— Available records —

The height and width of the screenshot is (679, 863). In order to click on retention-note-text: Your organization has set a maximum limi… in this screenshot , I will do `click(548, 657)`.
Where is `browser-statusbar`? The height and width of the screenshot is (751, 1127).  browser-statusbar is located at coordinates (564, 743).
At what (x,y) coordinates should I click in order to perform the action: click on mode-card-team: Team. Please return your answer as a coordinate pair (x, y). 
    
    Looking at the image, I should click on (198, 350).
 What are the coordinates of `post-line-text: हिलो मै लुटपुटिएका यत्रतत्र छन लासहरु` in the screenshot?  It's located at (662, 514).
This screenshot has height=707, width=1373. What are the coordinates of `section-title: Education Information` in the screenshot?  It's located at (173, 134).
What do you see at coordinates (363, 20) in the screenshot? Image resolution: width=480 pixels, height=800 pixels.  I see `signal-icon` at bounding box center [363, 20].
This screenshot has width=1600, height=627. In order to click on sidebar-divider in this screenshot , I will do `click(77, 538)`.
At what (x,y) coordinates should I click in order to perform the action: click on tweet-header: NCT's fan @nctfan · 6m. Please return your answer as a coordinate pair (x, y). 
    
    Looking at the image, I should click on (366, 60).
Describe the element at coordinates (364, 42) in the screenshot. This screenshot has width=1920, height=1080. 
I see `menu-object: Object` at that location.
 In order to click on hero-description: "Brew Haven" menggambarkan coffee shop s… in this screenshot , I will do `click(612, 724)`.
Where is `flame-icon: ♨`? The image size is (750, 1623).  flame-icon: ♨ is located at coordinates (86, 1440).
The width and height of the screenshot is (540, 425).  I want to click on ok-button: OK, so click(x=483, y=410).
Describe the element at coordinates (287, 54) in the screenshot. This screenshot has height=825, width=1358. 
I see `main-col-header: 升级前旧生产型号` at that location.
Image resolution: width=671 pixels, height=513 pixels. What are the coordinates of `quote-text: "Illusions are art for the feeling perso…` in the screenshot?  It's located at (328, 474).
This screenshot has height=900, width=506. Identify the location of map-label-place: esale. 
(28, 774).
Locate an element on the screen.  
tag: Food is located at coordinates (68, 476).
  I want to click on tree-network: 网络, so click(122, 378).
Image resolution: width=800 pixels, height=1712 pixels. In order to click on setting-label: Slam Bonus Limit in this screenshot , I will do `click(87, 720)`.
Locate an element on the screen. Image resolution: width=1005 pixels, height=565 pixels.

— Exercise prompt —
Retype all of the records above line for line, keeping every character and space unchanged.

— Your response —
The height and width of the screenshot is (679, 863). In order to click on retention-note-text: Your organization has set a maximum limi… in this screenshot , I will do `click(548, 657)`.
Where is `browser-statusbar`? The height and width of the screenshot is (751, 1127).  browser-statusbar is located at coordinates (564, 743).
At what (x,y) coordinates should I click in order to perform the action: click on mode-card-team: Team. Please return your answer as a coordinate pair (x, y). 
    
    Looking at the image, I should click on (198, 350).
 What are the coordinates of `post-line-text: हिलो मै लुटपुटिएका यत्रतत्र छन लासहरु` in the screenshot?  It's located at (662, 514).
This screenshot has height=707, width=1373. What are the coordinates of `section-title: Education Information` in the screenshot?  It's located at (173, 134).
What do you see at coordinates (363, 20) in the screenshot? Image resolution: width=480 pixels, height=800 pixels.  I see `signal-icon` at bounding box center [363, 20].
This screenshot has width=1600, height=627. In order to click on sidebar-divider in this screenshot , I will do `click(77, 538)`.
At what (x,y) coordinates should I click in order to perform the action: click on tweet-header: NCT's fan @nctfan · 6m. Please return your answer as a coordinate pair (x, y). 
    
    Looking at the image, I should click on (366, 60).
Describe the element at coordinates (364, 42) in the screenshot. This screenshot has width=1920, height=1080. 
I see `menu-object: Object` at that location.
 In order to click on hero-description: "Brew Haven" menggambarkan coffee shop s… in this screenshot , I will do `click(612, 724)`.
Where is `flame-icon: ♨`? The image size is (750, 1623).  flame-icon: ♨ is located at coordinates (86, 1440).
The width and height of the screenshot is (540, 425).  I want to click on ok-button: OK, so click(x=483, y=410).
Describe the element at coordinates (287, 54) in the screenshot. This screenshot has height=825, width=1358. 
I see `main-col-header: 升级前旧生产型号` at that location.
Image resolution: width=671 pixels, height=513 pixels. What are the coordinates of `quote-text: "Illusions are art for the feeling perso…` in the screenshot?  It's located at (328, 474).
This screenshot has height=900, width=506. Identify the location of map-label-place: esale. 
(28, 774).
Locate an element on the screen.  
tag: Food is located at coordinates (68, 476).
  I want to click on tree-network: 网络, so click(122, 378).
Image resolution: width=800 pixels, height=1712 pixels. In order to click on setting-label: Slam Bonus Limit in this screenshot , I will do `click(87, 720)`.
Locate an element on the screen. Image resolution: width=1005 pixels, height=565 pixels.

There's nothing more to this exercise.